**Extrait du document**.
Trois semaines après ça, il y avait les coupes du monde, moment clé pour savoir si on se sélectionnait aux championnats d’Europe. J’avais un peu d’espoir qu’on nous prenne quand même, mais non. Il a fallu digérer ça et se projeter à nouveau sur les championnats de France. Ça m’a permis de me recentrer. Me retrouver seule ne m’a pas desservie.

Les Secrets du Kayak : Pour performer, tu as demandé cette fois une année de détachement ?

Margot Maillet : Oui, avant que j’apprenne que je n’étais pas en équipe. La liste senior me permettait de le demander. J’ai hésité à demander le temps complet pour ne pas perdre mon poste. Mais je l’ai fait quand même afin de préparer les quotas olympiques.

Les Secrets du Kayak : Quels sont tes objectifs aujourd’hui ?

Margot Maillet : Entrer dans un K4, décrocher un quota, et obtenir la meilleure place possible en championnat du monde l’année prochaine.

**Consigne donnée 1**.
Dans les enregistrements, reprenez s'il vous plaît tout ce qui va de la ligne contenant "Screen dimensions: 1013x775" jusqu'à celle contenant "Click the Configuration Restore title bar", en remplaçant "Click" par "Select" sans rien modifier d'autre.
L'extrait et les enregistrements sont des contenus indépendants.

**Données fournies**.
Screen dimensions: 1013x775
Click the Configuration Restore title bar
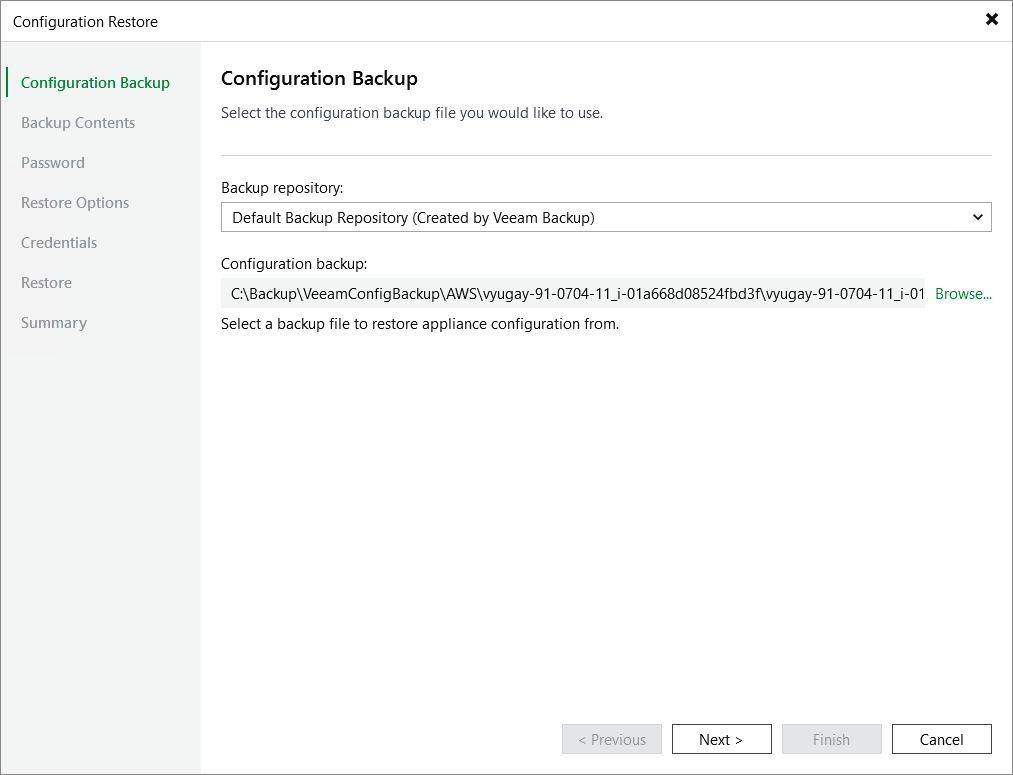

==

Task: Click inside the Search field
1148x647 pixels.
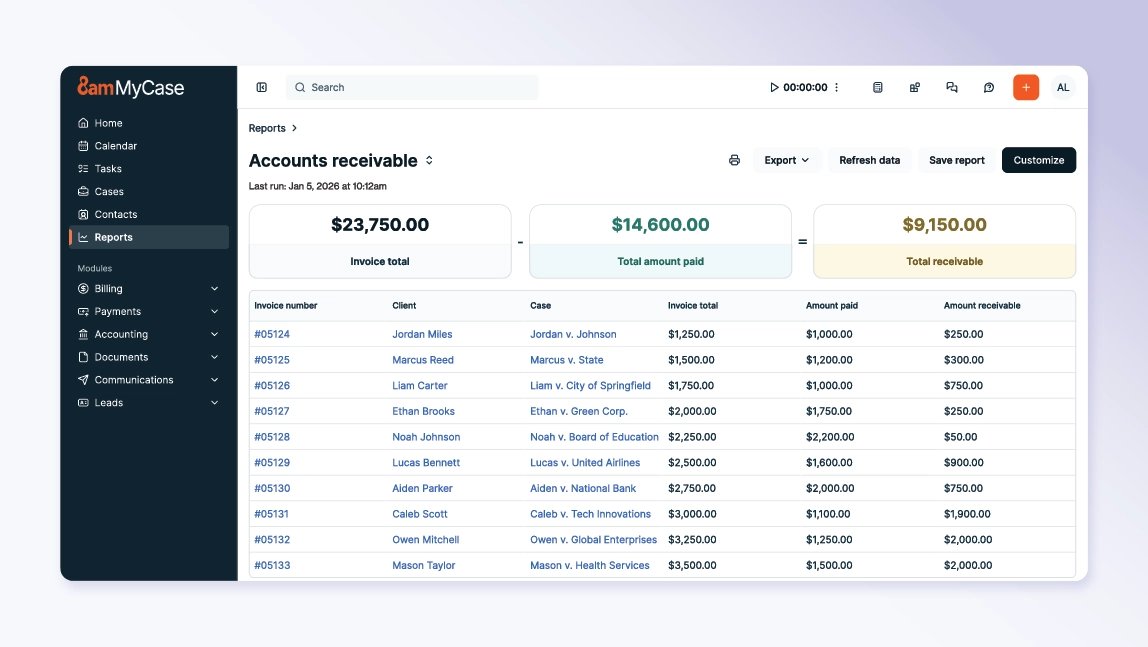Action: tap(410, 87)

**Consigne donnée 2**.
Résumez l'extrait en deux phrases.

**Réponse complète 1**.
Screen dimensions: 1013x775
Select the Configuration Restore title bar

**Réponse complète 2**.
Après des coupes du monde qui ne lui ont pas permis d'être sélectionnée aux championnats d'Europe, Margot Maillet a dû digérer cette déception et se projeter sur les championnats de France, ce qui l'a aidée à se recentrer. Elle a demandé une année de détachement à temps complet pour préparer les quotas olympiques, et ses objectifs sont maintenant d'entrer dans un K4, de décrocher un quota et d'obtenir la meilleure place possible en championnat du monde l'année prochaine.